WORK ITEM ▸ Word for word, repeat the lines of the records from the one containing "Where should I click to: Open the 引用回覆 link?" through the last line, both included.
━━━━━━━━━━━━━━━━━━━━
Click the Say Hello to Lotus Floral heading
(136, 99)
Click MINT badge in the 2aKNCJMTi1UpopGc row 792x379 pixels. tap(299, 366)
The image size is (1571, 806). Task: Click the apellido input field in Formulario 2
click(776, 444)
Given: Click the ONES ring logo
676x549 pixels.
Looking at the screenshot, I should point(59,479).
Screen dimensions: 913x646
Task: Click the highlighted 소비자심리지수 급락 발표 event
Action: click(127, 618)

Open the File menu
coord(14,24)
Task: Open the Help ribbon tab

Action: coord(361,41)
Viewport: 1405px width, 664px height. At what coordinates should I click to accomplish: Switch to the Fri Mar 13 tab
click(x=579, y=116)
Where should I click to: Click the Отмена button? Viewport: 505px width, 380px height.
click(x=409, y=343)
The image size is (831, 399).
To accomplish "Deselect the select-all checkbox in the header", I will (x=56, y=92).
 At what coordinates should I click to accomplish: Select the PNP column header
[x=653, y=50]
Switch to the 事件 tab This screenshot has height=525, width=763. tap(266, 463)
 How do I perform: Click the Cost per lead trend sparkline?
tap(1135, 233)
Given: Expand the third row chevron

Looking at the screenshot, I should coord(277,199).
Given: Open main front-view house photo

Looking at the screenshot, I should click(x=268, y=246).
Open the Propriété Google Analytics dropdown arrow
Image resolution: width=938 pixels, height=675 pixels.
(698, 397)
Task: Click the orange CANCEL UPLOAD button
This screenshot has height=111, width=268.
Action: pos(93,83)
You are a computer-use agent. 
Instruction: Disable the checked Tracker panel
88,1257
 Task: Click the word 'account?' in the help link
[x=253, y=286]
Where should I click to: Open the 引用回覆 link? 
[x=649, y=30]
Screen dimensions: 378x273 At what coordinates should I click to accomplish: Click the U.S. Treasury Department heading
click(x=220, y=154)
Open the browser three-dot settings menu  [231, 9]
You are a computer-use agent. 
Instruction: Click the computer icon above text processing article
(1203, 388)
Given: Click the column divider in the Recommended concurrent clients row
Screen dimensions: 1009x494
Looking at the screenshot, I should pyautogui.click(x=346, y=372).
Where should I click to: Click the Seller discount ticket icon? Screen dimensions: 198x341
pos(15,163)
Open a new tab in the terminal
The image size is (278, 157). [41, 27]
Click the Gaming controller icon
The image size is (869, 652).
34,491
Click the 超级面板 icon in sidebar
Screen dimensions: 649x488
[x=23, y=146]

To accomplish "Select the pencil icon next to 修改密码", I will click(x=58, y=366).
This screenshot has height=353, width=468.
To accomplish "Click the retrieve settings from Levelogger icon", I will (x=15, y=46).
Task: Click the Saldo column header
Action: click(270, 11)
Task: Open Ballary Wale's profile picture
━━━━━━━━━━━━━━━━━━━━
ANSWER TO THIS PROBLEM ▸
Where should I click to: Open the 引用回覆 link? 
[x=649, y=30]
Screen dimensions: 378x273 At what coordinates should I click to accomplish: Click the U.S. Treasury Department heading
click(x=220, y=154)
Open the browser three-dot settings menu  [231, 9]
You are a computer-use agent. 
Instruction: Click the computer icon above text processing article
(1203, 388)
Given: Click the column divider in the Recommended concurrent clients row
Screen dimensions: 1009x494
Looking at the screenshot, I should pyautogui.click(x=346, y=372).
Where should I click to: Click the Seller discount ticket icon? Screen dimensions: 198x341
pos(15,163)
Open a new tab in the terminal
The image size is (278, 157). [41, 27]
Click the Gaming controller icon
The image size is (869, 652).
34,491
Click the 超级面板 icon in sidebar
Screen dimensions: 649x488
[x=23, y=146]

To accomplish "Select the pencil icon next to 修改密码", I will click(x=58, y=366).
This screenshot has height=353, width=468.
To accomplish "Click the retrieve settings from Levelogger icon", I will (x=15, y=46).
Task: Click the Saldo column header
Action: click(270, 11)
Task: Open Ballary Wale's profile picture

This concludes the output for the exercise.